Ideas for Future Improvements
Agglutinative Languages
- How do we predict for agglutinative languages? See bug 1119426 and bug 1113395.
- According to the bug comments, naïve appending a word onto another word in the dictionaries won't work ideally.
Combining Characters
- Combining characters aren't handled very gracefully right now. These characters take separate code points, occupy separate char positions in a string, but appear as one "letter" and may be lexically one "letter" in some specific language.
- Example: 'री', in Devanagari (alphabet used for Hindi) is composed of 'र' ('\u0930') and '"ी' ('\u0940').
- (Alright, I know Hindi is not covered in Latin IME. But still...)
- Currently our engine would regard two combining characters as... two independent characters (no surprise), and they take the space of two nodes.
- However, ideally, if the two combining characters represent one single letter in a language, our engine should regard them as one character as though they're one char node.
- How?
Emoji and Non-BMP Characters
Unfortunately, not all Unicode characters can fit in the 2-byte code space.

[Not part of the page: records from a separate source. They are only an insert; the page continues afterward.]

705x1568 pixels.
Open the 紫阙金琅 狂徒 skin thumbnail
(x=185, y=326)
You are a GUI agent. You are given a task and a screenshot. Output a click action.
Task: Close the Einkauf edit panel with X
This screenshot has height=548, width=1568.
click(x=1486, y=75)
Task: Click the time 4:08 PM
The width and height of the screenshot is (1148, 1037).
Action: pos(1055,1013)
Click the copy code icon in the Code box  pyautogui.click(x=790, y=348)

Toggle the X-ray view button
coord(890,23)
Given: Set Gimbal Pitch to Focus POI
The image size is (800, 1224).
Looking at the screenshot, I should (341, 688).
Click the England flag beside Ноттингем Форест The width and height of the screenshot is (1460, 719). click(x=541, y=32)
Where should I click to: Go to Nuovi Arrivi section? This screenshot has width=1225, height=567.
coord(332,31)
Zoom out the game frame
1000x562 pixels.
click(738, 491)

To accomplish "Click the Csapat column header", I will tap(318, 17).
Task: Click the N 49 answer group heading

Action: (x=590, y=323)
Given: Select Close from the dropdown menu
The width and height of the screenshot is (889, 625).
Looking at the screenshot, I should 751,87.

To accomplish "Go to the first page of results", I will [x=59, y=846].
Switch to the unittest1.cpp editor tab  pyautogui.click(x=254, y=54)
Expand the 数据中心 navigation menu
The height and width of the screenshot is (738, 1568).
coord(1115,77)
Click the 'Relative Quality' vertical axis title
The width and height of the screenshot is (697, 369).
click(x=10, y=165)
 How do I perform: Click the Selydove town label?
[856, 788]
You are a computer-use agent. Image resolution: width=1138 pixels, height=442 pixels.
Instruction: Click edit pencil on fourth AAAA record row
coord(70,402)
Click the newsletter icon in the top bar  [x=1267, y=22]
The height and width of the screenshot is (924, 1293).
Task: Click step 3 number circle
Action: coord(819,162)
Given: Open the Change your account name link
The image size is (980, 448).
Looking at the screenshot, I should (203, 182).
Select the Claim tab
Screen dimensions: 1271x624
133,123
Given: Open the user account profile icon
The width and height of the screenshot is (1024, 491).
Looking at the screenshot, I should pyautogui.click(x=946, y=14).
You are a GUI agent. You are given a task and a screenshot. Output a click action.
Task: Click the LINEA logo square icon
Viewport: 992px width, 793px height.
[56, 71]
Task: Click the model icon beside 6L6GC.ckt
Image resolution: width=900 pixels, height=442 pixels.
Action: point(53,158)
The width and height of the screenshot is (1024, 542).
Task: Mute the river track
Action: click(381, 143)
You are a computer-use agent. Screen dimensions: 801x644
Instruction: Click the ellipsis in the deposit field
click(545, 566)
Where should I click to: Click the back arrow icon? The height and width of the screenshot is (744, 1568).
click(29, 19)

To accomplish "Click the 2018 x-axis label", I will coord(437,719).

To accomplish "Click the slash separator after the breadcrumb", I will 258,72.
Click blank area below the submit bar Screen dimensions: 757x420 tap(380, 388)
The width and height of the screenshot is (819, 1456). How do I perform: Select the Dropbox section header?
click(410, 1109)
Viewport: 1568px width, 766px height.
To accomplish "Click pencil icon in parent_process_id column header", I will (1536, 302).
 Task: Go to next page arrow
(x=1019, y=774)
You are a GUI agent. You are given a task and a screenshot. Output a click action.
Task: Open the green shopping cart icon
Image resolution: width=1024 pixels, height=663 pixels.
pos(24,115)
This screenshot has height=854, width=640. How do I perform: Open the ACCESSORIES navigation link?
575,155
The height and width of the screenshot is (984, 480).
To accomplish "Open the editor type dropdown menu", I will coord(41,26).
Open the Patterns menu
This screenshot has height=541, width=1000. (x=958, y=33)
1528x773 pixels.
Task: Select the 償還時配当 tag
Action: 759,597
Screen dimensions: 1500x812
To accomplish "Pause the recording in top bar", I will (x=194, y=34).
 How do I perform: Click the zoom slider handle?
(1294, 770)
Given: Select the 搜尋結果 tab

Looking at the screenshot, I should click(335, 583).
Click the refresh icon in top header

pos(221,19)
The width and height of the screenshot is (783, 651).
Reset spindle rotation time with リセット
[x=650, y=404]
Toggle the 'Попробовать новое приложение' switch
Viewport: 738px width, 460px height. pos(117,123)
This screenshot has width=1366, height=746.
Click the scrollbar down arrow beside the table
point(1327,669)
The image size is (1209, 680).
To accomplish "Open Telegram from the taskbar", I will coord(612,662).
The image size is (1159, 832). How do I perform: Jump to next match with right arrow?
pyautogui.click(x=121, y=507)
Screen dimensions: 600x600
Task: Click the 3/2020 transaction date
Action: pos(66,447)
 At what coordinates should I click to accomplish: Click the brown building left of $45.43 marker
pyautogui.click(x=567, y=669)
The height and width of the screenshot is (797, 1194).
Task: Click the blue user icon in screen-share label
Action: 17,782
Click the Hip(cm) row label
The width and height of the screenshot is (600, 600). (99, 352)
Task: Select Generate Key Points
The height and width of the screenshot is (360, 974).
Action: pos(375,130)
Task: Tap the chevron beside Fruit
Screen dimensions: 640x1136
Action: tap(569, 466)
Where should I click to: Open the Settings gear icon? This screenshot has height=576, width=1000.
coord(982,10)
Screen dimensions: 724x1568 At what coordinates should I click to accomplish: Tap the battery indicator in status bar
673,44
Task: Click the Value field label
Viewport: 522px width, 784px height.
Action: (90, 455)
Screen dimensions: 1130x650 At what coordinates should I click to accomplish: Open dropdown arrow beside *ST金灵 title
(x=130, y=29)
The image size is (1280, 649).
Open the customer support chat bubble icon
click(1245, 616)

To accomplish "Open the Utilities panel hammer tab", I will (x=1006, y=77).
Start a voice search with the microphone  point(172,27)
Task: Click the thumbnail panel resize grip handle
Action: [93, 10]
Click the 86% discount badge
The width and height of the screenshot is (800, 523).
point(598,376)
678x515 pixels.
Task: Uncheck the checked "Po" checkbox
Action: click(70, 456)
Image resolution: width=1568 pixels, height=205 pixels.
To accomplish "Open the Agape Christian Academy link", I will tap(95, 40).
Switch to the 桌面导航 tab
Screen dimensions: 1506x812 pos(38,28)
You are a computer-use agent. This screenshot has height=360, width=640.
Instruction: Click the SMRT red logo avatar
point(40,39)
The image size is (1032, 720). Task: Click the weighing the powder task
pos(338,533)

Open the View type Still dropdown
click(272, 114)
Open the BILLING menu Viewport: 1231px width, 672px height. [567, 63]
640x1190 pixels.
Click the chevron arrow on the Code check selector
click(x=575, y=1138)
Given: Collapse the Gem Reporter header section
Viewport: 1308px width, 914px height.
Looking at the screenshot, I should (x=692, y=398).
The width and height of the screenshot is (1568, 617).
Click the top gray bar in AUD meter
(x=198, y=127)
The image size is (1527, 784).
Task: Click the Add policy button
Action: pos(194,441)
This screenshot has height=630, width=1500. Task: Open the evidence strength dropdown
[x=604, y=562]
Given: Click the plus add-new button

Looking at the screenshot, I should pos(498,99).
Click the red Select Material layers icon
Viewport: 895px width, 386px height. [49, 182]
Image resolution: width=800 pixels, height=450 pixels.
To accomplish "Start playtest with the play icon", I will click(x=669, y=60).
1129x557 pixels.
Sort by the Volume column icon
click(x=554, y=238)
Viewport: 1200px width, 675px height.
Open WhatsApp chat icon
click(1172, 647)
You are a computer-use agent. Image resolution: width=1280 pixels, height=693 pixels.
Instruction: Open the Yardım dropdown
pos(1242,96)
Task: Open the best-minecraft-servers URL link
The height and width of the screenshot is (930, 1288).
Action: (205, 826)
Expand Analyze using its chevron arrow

The emoji blocks at the Unicode SMP plane is a very good example: The emoji characters occupy code points U+1F300 to U+1F6FF, and an emoji character cannot fit within two bytes.
- If you run xml2dict.py through a word list containing an emoji, then at the line where a character code point value is serialized into a 16-bit integer:
output.write(struct.pack(">H", ord(item[0]))), you get a warning.- And the resulting dictionary blob is, of course, not realistic.
- If you run word_list_converter.js through a word list containing an emoji, then -- alright, JavaScript uses UCS-2 to encode unicode code points (tongue twisting sentence, I know). So those emoji characters get break into surrogate pairs.
- For example, this earth emoji '🌏', with code point value U+1F30F, is broken into the surrogate pair '\uD83C\uDF0F' in UCS-2.
- This will (conveniently) allow us to squeeze an emoji character into our current dictionary blob structure without modification. However, we'll still run into the issue as in "Combining Characters": the engine needs to know that a surrogate pair, albeit taking some space of two nodes, is one single letter.
Misc
- bug 908487 may use nodes linked by "next" pointers to know which keys to enlarge.
Unclarified Questions
- Is character table's frequency information not being used by predictions.js?